A file named model.config containing:

<model>
  <name>Your model name</name>
  <version>1.0</version>
  <sdf version="1.4">model.sdf</sdf>
  <description>
    Your description
  </description>
</model>

A directory named meshes that contains the dae file and its ressources

The launch file

My launch file special_problem.launch contains instructions to launch gazebo GUI-less with a custom world I put in a directory named worlds in the same directory that contains my package.xml and CMakeLists.txt. It also handles the racecar and the joystick nodes:

<?xml version="1.0"?>

<launch>
  <node respawn="true" pkg="joy" type="joy_node" name="joy_node">
    <param name="dev" type="string" value="/dev/input/js0" />
    <param name="deadzone" value="0.12" />
    <param name="autorepeat_rate" value="30"/>
  </node>

  <node pkg="special_problem" type="special_problem" name="special_problem" output="screen"/>

  <arg name="world_name" default="racecar_lake" />
  <arg name="gui" default="false" />
  <arg name="run_camera" default="false"/>

  <include file="$(find gazebo_ros)/launch/empty_world.launch">
    <arg name="world_name" value="$(find special_problem)/worlds/$(arg world_name).world"/>
    <arg name="gui" value="$(arg gui)"/>
  </include>

  <param name="robot_description" command=
    "$(find xacro)/xacro '$(find racecar_description)/urdf/racecar.xacro'" />

  <node name="racecar_spawn" pkg="gazebo_ros" type="spawn_model"
    output="screen" args="-urdf -param robot_description -model racecar -z 0.05" />

  <include file="$(find racecar_control)/launch/racecar_control.launch" ns="/"/>

  <arg name="racecar_version" default="racecar-v2" />
  <include file="$(find racecar)/launch/mux.launch" ns="vesc" />

    <node name="better_odom" pkg="topic_tools" type="relay"
          args="/vesc/odom /pf/pose/odom" />
</launch>

Learning to drive in a day

Learning to drive in a day is a paper published by researchers from Wayve which is about reinforcement learning applied to autonomous driving ; you can find this paper on their website.

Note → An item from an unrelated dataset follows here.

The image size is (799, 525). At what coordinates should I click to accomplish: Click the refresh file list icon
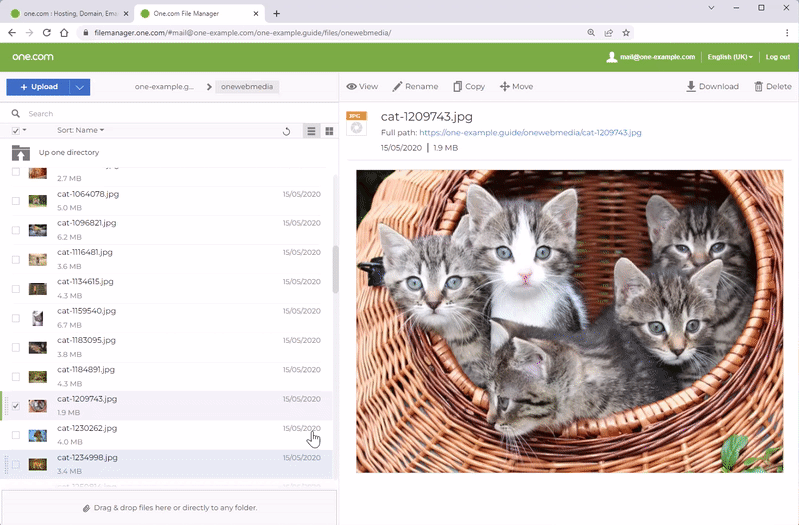pyautogui.click(x=287, y=131)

In practice, their implementation lead to a real car learning how to follow a road lane in 20 minutes, using a mono camera, a speed sensor and a steering sensor, while controlling the car’s speed and its steering. Moreover, their algorithm generalizes to changes in the weather and to new types of roads.

The training process consists of asking the algorithm to drive the vehicle when an episode is started. The episode is finished as soon as the human detects an infraction (going over a line / leaving the lane). The human then drives the vehicle back to the center of the lane and starts another episode. Between two episodes, an optimization step is performed as described later.

In my case, I implemented this paper on a simulated racetrack using the gazebo simulator of the MIT racecar.

Variational autoencoder (VAE)

The first component of their system is a variational autoencoder, this is used to create simplified /encoded representations of the images. An autoencoder is a an unsupervised learning algorithm that performs dimensionality reduction, the idea is to learn and encode the main features of the input space, in this case, images of roads. To make it simple, you don’t need to know the exact color of every pixel of an image in order to understand were the road lines are, the autocender does that for you.

The variational part describes a type of this algorithm where the system learns a probability distribution that represents the data.

For my implementation, I used Keras’ example. My architecture takes a ROS Image published on /camera/zed/rgb/image_rect_color, resized to 240x320 and outputs a 50-dimensions vector. Here is an example before compression:

Image before encoding — Fig. 2 Input of the VAE.

And after reconstruction from the latent 50-dimensions vector:

Image after encoding — Fig. 3 Output of the VAE.

I trained the VAE by recording to a buffer the images acquired by the camera while performing several laps of the racetrack. I then shuffled this buffer and passed it to the VAE for it to learn.

Deep Deterministic Policy Gradient (DDPG)

DDPG is a deep reinforcement learning algorithm that is especially well suited to work for continuous state spaces. In practice, it relies on two neural networks called actor and critic. My implementation was based on OpenAI’s article on the subject.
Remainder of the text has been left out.